What alternative orders can be made in a surrogacy situation when things go wrong?

26/10/2025

In the post about whether a surrogacy agreement is enforceable through the courts (short answer is they are not) the Court of Appeal in Re C left open the next stage of the process. The decision that finally settled the arrangements in that case came before Mrs Justice Theis sitting in the Family Court in 2024 and is reported as Re Z (Surrogacy: Step-parent Adoption) [2024] EWFC 20 https://www.bailii.org/ew/cases/EWFC/HCJ/2024/20.html Because this was an application by the father's partner to adopt the child, the Local Authority became involved to comply with Adoption Regulations.

Introduction

This case concerns two applications regarding a three-year-old child, Z, born through traditional surrogacy. X and Y (a same-sex male couple) are the applicants seeking to vary/discharge a child arrangements order made in August 2021 and for a step-parent adoption in favour of X. Z's biological parents are G (the surrogate mother) and Y. These applications are opposed by G but supported by the local authority and Z's Children's Guardian.

Background

Z has lived with X and Y since birth in September 2020. After birth, G felt unable to consent to a parental order due to differences regarding her level of contact with Z. In August 2021, a parental order was made alongside a consent child arrangements order providing for G to have contact every six weeks. Following difficulties with contact, it was suspended by X and Y in January 2022, and they applied to vary/discharge the order. G successfully appealed the parental order, which was set aside in January 2023. X applied for step-parent adoption in June 2023. (The Appeal is reviewed in this blog under the heading are surrogacy arrangements enforceable)

Expert Evidence

Dr Willemsen, a clinical psychologist, was the jointly instructed expert and he recommended contact according to the August 2021 order, noting this case involved difficulties in managing anticipated loss for both parties.

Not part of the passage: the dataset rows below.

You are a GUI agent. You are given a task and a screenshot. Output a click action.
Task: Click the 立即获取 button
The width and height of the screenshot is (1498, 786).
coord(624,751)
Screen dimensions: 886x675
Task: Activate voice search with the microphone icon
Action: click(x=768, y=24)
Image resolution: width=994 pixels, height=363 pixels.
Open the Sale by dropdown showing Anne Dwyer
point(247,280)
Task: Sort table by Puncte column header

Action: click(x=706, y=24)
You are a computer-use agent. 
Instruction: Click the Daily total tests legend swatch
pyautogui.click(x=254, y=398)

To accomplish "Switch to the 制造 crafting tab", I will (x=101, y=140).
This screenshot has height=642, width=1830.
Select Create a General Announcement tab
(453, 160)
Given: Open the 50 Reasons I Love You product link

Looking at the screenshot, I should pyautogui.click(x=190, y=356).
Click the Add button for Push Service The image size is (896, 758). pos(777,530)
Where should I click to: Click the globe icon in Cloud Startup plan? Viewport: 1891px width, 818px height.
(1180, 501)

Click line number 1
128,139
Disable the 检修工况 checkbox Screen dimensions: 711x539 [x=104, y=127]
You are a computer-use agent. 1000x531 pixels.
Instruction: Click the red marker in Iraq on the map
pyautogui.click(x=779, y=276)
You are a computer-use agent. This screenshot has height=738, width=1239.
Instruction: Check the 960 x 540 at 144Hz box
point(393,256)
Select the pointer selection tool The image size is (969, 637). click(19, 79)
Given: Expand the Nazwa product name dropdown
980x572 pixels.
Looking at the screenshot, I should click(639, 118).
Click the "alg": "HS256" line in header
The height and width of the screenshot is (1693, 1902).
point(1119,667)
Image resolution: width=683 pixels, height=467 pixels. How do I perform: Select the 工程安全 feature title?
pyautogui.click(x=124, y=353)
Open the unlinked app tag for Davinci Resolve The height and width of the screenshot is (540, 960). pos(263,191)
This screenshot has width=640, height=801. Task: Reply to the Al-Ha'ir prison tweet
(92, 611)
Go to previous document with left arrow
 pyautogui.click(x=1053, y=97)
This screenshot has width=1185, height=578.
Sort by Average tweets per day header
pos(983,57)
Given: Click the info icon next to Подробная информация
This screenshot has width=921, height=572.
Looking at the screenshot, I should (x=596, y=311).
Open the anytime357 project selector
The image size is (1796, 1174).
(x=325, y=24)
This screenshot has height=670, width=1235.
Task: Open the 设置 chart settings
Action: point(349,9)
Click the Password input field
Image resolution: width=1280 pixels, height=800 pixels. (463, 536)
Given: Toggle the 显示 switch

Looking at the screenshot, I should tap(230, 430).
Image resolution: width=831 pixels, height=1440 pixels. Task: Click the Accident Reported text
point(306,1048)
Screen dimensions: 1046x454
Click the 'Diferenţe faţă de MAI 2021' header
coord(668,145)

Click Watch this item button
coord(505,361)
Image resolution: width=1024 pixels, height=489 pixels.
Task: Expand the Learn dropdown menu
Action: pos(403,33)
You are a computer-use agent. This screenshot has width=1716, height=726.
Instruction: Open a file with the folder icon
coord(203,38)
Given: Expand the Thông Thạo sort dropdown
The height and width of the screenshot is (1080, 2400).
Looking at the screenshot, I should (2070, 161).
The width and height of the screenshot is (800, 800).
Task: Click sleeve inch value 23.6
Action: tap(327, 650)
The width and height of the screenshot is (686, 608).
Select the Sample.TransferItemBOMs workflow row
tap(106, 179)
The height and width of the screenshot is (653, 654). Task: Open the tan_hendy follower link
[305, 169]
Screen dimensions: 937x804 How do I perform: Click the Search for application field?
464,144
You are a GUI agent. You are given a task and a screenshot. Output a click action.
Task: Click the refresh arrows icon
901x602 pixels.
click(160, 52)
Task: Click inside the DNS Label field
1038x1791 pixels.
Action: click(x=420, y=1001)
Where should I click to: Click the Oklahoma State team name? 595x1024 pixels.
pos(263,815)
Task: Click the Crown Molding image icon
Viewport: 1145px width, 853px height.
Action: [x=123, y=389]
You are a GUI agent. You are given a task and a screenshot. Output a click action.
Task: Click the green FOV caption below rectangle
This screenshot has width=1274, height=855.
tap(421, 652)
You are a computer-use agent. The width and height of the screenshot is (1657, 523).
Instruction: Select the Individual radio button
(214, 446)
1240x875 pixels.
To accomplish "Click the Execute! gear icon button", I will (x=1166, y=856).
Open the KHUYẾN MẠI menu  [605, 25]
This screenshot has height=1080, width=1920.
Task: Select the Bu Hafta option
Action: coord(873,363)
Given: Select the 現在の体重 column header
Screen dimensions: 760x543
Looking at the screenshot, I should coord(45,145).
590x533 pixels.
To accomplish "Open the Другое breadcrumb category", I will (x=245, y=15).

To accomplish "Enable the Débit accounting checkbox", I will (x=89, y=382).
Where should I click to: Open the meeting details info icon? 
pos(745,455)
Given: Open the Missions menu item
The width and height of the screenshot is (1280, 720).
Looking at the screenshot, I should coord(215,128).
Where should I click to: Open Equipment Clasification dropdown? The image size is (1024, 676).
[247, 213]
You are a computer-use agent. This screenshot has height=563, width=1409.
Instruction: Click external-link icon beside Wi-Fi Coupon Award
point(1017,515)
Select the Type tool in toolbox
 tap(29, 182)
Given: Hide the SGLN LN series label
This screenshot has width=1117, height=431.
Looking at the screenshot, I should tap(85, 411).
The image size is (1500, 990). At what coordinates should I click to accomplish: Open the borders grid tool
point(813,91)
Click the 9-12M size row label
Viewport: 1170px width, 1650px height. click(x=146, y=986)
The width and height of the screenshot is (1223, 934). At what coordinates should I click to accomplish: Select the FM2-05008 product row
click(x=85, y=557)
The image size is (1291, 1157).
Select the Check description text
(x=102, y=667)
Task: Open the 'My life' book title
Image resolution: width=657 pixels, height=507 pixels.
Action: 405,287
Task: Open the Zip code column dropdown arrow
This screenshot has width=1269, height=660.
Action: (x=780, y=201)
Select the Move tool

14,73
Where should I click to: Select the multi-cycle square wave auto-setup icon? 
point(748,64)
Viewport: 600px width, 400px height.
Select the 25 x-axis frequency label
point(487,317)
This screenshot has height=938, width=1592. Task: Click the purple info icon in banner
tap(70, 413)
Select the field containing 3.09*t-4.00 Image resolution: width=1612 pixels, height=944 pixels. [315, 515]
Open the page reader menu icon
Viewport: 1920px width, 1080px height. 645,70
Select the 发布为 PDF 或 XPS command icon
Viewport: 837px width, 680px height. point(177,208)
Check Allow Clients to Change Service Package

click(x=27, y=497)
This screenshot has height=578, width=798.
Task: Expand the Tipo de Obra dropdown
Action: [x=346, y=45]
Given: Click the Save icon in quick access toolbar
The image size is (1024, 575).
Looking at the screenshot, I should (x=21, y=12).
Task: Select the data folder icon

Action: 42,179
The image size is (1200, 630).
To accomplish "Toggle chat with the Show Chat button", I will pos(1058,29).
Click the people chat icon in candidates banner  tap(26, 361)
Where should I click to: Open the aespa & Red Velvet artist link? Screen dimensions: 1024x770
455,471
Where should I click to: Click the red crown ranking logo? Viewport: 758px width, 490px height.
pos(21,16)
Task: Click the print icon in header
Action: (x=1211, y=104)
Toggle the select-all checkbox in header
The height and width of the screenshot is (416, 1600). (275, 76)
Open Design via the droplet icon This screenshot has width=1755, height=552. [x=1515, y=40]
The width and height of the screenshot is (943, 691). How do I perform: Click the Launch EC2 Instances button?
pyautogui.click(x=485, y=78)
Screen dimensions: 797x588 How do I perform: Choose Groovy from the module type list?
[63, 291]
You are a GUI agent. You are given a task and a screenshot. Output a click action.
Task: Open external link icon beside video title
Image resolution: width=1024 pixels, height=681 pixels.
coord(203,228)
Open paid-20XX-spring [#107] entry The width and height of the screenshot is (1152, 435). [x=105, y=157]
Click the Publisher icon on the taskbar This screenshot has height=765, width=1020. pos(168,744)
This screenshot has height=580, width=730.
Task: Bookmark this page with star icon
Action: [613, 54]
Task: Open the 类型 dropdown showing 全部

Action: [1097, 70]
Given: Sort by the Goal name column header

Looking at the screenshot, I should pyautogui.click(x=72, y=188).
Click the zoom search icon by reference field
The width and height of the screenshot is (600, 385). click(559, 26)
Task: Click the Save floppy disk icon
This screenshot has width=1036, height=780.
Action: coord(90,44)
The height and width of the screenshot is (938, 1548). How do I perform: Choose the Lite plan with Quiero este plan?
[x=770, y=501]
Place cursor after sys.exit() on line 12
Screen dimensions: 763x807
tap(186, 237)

He did  not consider that  an adoption order was necessary as there was no dispute that Z would continue to live with X and Y and parental responsibility could be conferred on X in other ways, and although an adoption order would benefit X, it did not make any difference to Z. Ms Harvey (social worker) and Ms Pulbere (Children's Guardian) both supported the adoption application and recommended less frequent contact (twice yearly) with X and Y present.

Court's Decision

Mrs Justice Theis refused the step-parent adoption application, concluding that Z's welfare did not require G's consent to be dispensed with. Instead, she ordered a child arrangements order confirming Z will live with X and Y, which gives X parental responsibility. She ordered direct contact four times yearly between Z and G without X and Y present, plus two periods of indirect contact annually. G's parental responsibility was restricted to being notified only about life-saving medical treatment, permanent relocation, or absences over six weeks that would interfere with contact.

Reasoning

The court preferred Dr Willemsen's evidence over that of Ms Harvey and Ms Pulbere. It found that Z's identity needs would be better secured with a child arrangements order, which would reflect his reality while maintaining his relationship with G. The judge expressed concern that X and Y had failed to comply with the previous contact order and might repeat this behaviour if granted an adoption order. She noted that while the decision would cause X and Y distress, X had confirmed his commitment to Z would remain unchanged regardless of the outcome.

Further Orders

The court also made an order under s91(14) Children Act 1989 preventing further applications for three years without the Court's permission, to allow Z to settle and for contact to become established. This order is not an absolute bar to making applications but creates a filter by the Court deciding if any application should proceed before any hearing is listed during the period of that order.